After a year of dispute between businessmen and scientists, the Dabaa strip, along the Mediterranean coast, stands out as the most likely location for construction of Egypt's first nuclear plants, say political experts.
“It seems that the matter will be resolved and Dabaa will be the site,” said Mohamed Abdel Salam, an expert on nuclear energy with al-Ahram Center for Political and Strategic Studies. “This decision will be a big achievement for Egypt because it will save time and allow construction to start right away.”
Abdel Salam’s confidence stems from President Hosni Mubarak's statements last week. “I visited France and found nuclear stations next to residential areas and this should answer skeptics who question the impact of nuclear stations on people,” Mubarak reportedly said.
Analysts considered Mubarak’s words to be a refutation of claims made by some businessman, that plant construction in Dabaa will negatively effect tourism in the area. The claims, propagated in the local media, also suggested that Egyptian beaches will be exposed to high risks.
Ibrahim Kamel, an owner of a tourist resort adjacent to Dabaa and member of the National Democratic Party (NDP) secretariat, is a staunch opponent of construction at Dabaa.
“I am not contesting the state’s decision to use nuclear power to produce electricity. I am just asking to revisit the site. We should find alternatives before rushing and erring,” Kamel told Al-Masry Al-Youm earlier this summer.
When asked this week, however, to comment on the increasing likelihood of a nuclear reactor being built at Dabaa, Kamel was tight-lipped. “I will not talk about this issue,” he said.
In 2006, Gamal Mubarak, the president’s son and head of the ruling NDP Policies Secretariat, announced the resurrection of Egypt’s nuclear program after a 20 year suspension.
In his announcement, Gamal argued the need to diversify energy sources. Natural gas mines, which generate nearly 60 percent of Egypt’s electricity, are expected to dry out in 34 years, Gamal then said.

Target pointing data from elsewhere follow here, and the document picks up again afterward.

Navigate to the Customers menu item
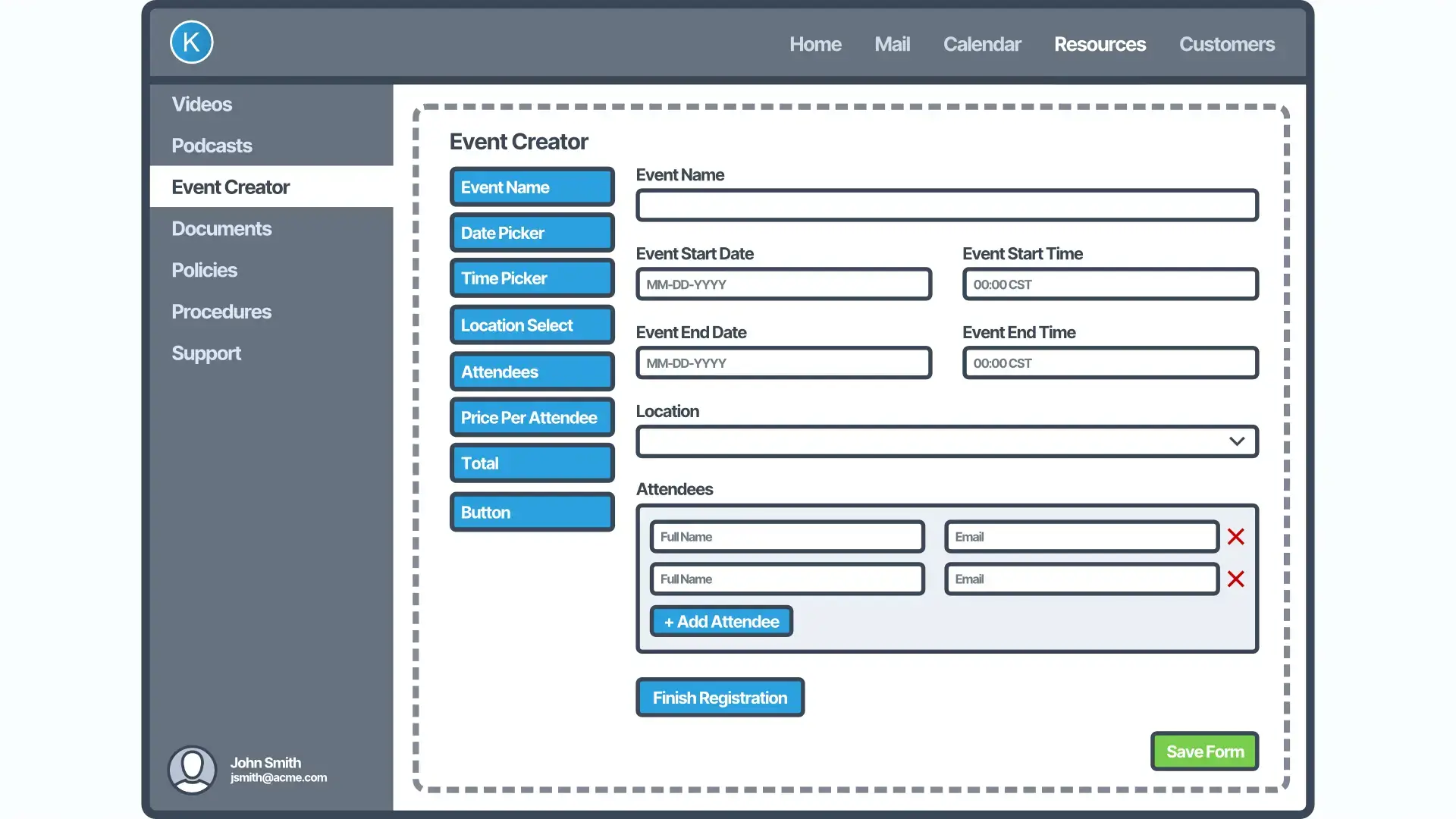pyautogui.click(x=1227, y=44)
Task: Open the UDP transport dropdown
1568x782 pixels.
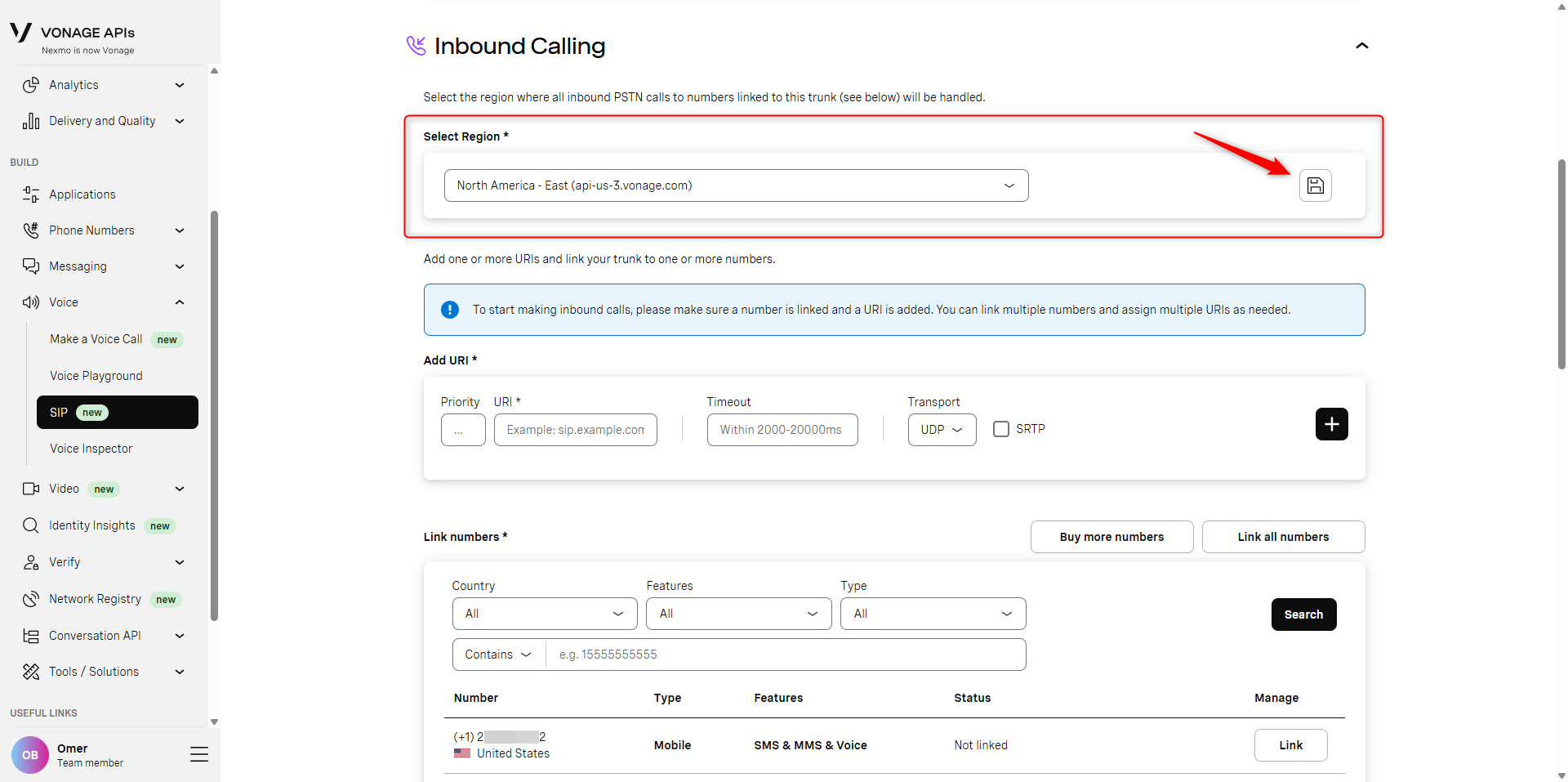Action: [942, 430]
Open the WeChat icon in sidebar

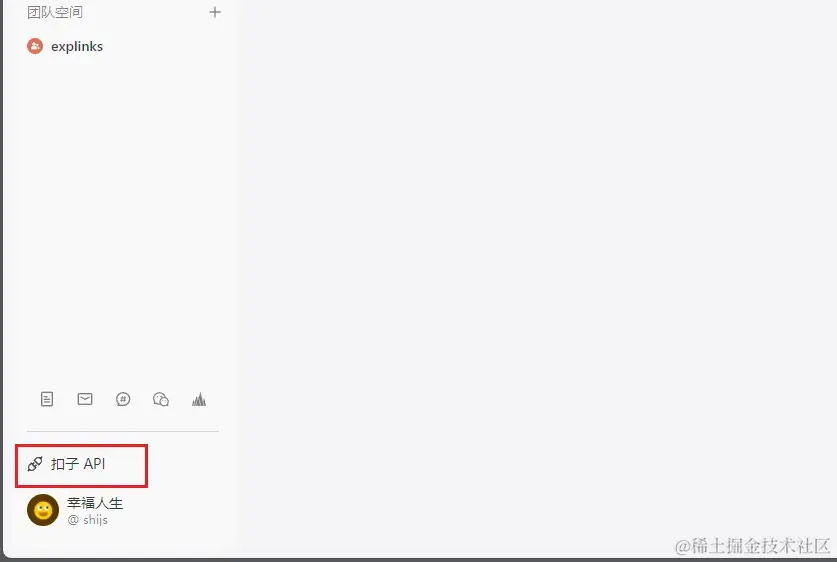161,399
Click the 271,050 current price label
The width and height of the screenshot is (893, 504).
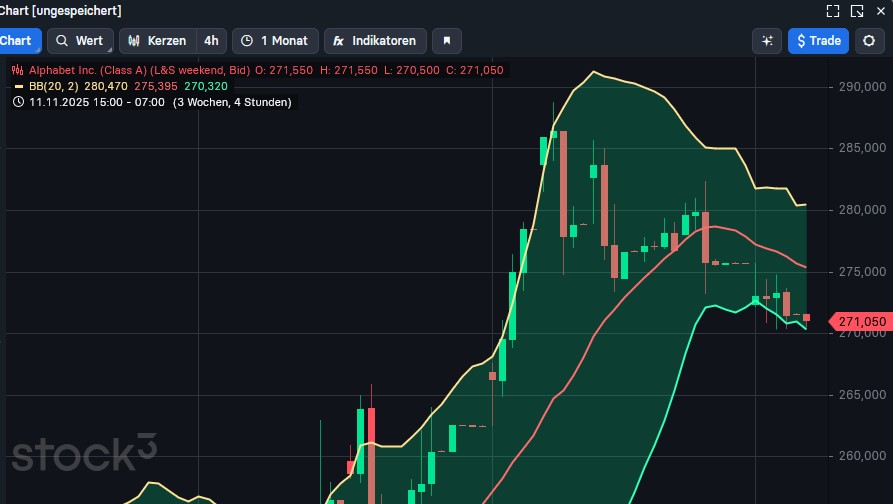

The first attempts to possess nuclear reactors date back to President Gamal Abdel Nasser’s times. In the early 1950s, he established the nuclear technology facility, Inshas Nuclear Research Center. Nearly a decade later, Nasser threatened to use nuclear power for military purposes amid growing fears that Israel was developing a nuclear bomb.
The 1967 defeat, however, forced Nasser to abandon his nuclear plans. He then contemplated signing the Nuclear Non-Proliferation Treaty (NPT), hoping Israel would follow suit.
Egypt, however, did not sign the NPT until 1981. At that time, Mubarak expressed a committment to developing peaceful, electricity-producing nuclear energy. Discussion of preferable site locations ensued until Dabaa was selected in 1986. The project was suspended in the same year, however, after the Chernobyl explosion.
“Dabaa is the best site location. It has all the physical requirements necessary for a nuclear station,” said Mohamed Abdel Aziz, who was head of Egypt’s Atomic Authority from 1985 to 1988.
In the 1980s, the Egyptian government paid a French company LE500 million to determine the best site for nuclear stations, recalled Abdel Aziz. The company, according to Abdel Aziz, examined eleven areas along the Red Sea, Suez Gulf, and the North Coast. The French firm concluded that Dabaa was the most suitable.
“The nature of the soil in Dabaa is convenient for building nuclear plants. Plus, it is not threatened by earthquakes and it is close to the sea,” explained Abdel Aziz. “The nuclear plant could desalinate the Mediterranean Sea water and provide all the North Coast and Marsa Matrouh with potable water.”
The government is planning to build four nuclear plants by 2025. The first will begin operations in 2019.
“Looking for another location would mean wasting between three and five years before launching the program,” said Abdel Aziz. “We should have conquered this field long time ago.”
Opponents say that, in the case of any nuclear leakage, Egypt's regular northern wind would bring nuclear particles from Dabaa down to the Nile Delta and Cairo, putting millions of lives in jeopardy.
For Abdel Aziz, these fears are ungrounded.
“The wind is irrelevant here,” he said. “The new generations of reactors are inherently safe, which means they switch off automatically in case of any accident, and no leakage can happen."